Andrew Haughwout, senior vice president at the New York Federal Reserve, explained to Reuters that delinquency rates surged during the financial crisis and lenders tightened their standards post-crisis.
“Credit cards are a vital part of the consumer credit economy, and their continued good performance bodes well for other credit products such as auto loans and mortgages. It’s also a good indicator of the product’s popularity that the youngest generations continue to grow their card balances and generally appear to manage their debts effectively,” Matt Komos, vice president of research and consulting at TransUnion, said in the release. “In line with our forecast for the year, the consumer credit market continues to perform well, and we do not see any indicators of concern in the short- or mid-term.”
Now that the US is nearing full employment, lenders are open to taking risks and extending cards or limits to those with low credit scores, allowing them to borrow more. Particularly, there has been an increase in serious delinquencies among borrowers with credit scores below 660, reports Reuters.
In September 2017, the Wall Street Journal reported on a similar trend, noting that the poor loan performance was puzzling when coinciding with a strong labour market.

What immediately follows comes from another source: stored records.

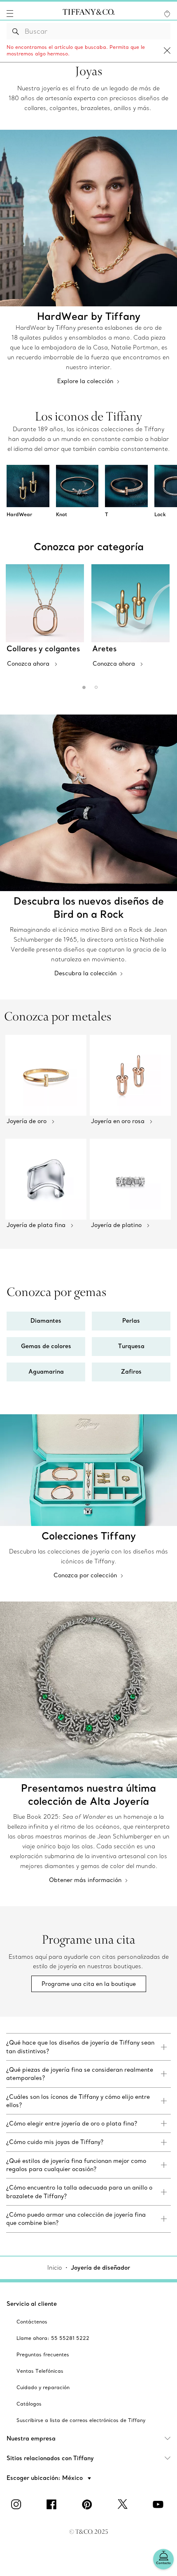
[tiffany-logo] (88, 13)
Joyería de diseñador (100, 2267)
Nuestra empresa (31, 2438)
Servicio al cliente (32, 2303)
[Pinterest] (88, 2504)
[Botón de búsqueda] (16, 31)
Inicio (54, 2267)
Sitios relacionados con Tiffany (50, 2458)
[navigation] (10, 13)
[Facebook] (53, 2504)
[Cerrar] (167, 51)
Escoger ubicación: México (45, 2478)
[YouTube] (159, 2504)
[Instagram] (17, 2504)
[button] (10, 13)
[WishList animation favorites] (167, 14)
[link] (88, 2047)
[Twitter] (123, 2504)
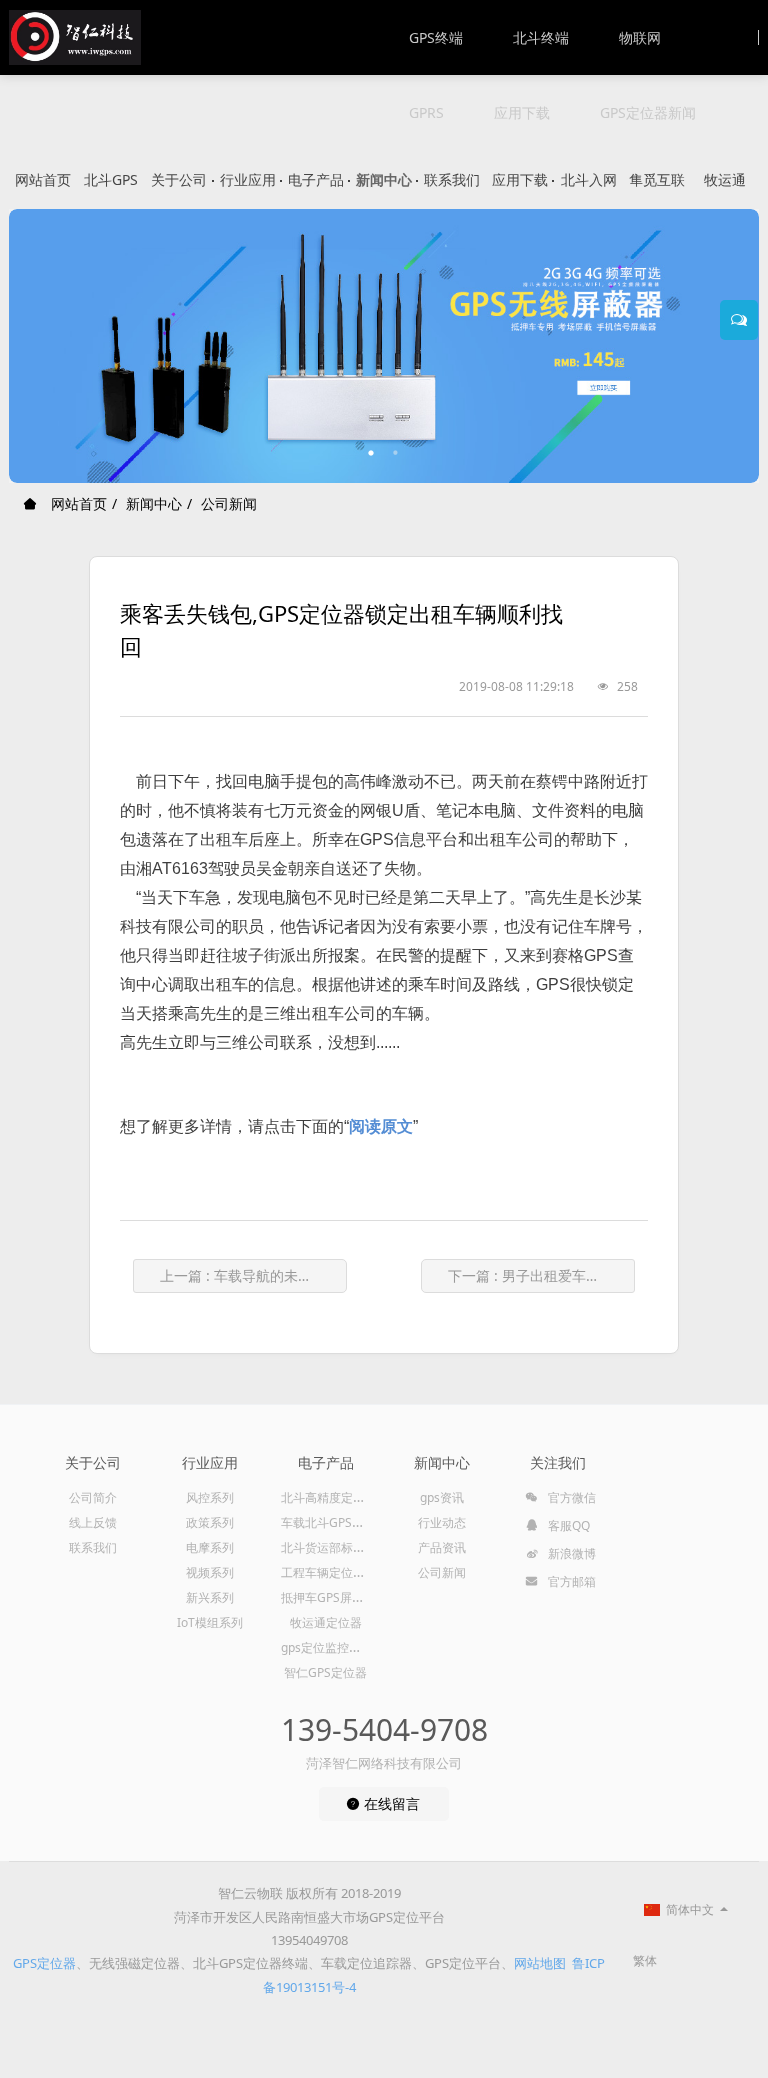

But Richard Fairbank, chief executive of Capital One, remarked at the Barclays financial conference that it’s not unusual for the credit cycle to diverge from the economic cycle, the Wall Street Journal reported.
And Michael Pearce, an economist at Capital Economics,said late last fall that he doesn’t foresee any substantial short-term economic or financial fallout from the credit-card sector, even if delinquencies were to spike more.
However, that’s not to say these trends aren’t worth watching with a cautious eye.
While Pearce doesn’t envision a credit card delinquency spike as a major threat currently, he does recognise that the increase may be an early sign of stress in household finances.
And as Reuters points out, even though the rates are significantly below the levels during the 2008-2009 financial crisis, rising delinquencies could result in higher loan losses for lenders.
“It is not clear yet what effect it will have on the future,” Haughwout told Reuters. “But historically it has been the case that once these delinquency rates start to rise, they can continue to rise.”
Matt Schulz, senior analyst at CreditCards.com, also told Reuters that stagnant wage growth is to blame for higher credit card delinquencies – coupled with rising debt and slowly rising interest rates, it’s what he calls “a troubling combination.”
That’s not good considering the average interest rate on a new credit card has hit a record high of 16.71% and the Fed recently raised its benchmark interest rate from 1.50% to 1.75% – the first of three expected hikes in 2018.
And if the US economy turns for the worse, Schulz said, the delinquencies could be problematic as accumulating credit card debit during good times will be difficult to pay back during hard times.
That’s something to bear in mind considering that the next recession may be closer than you think.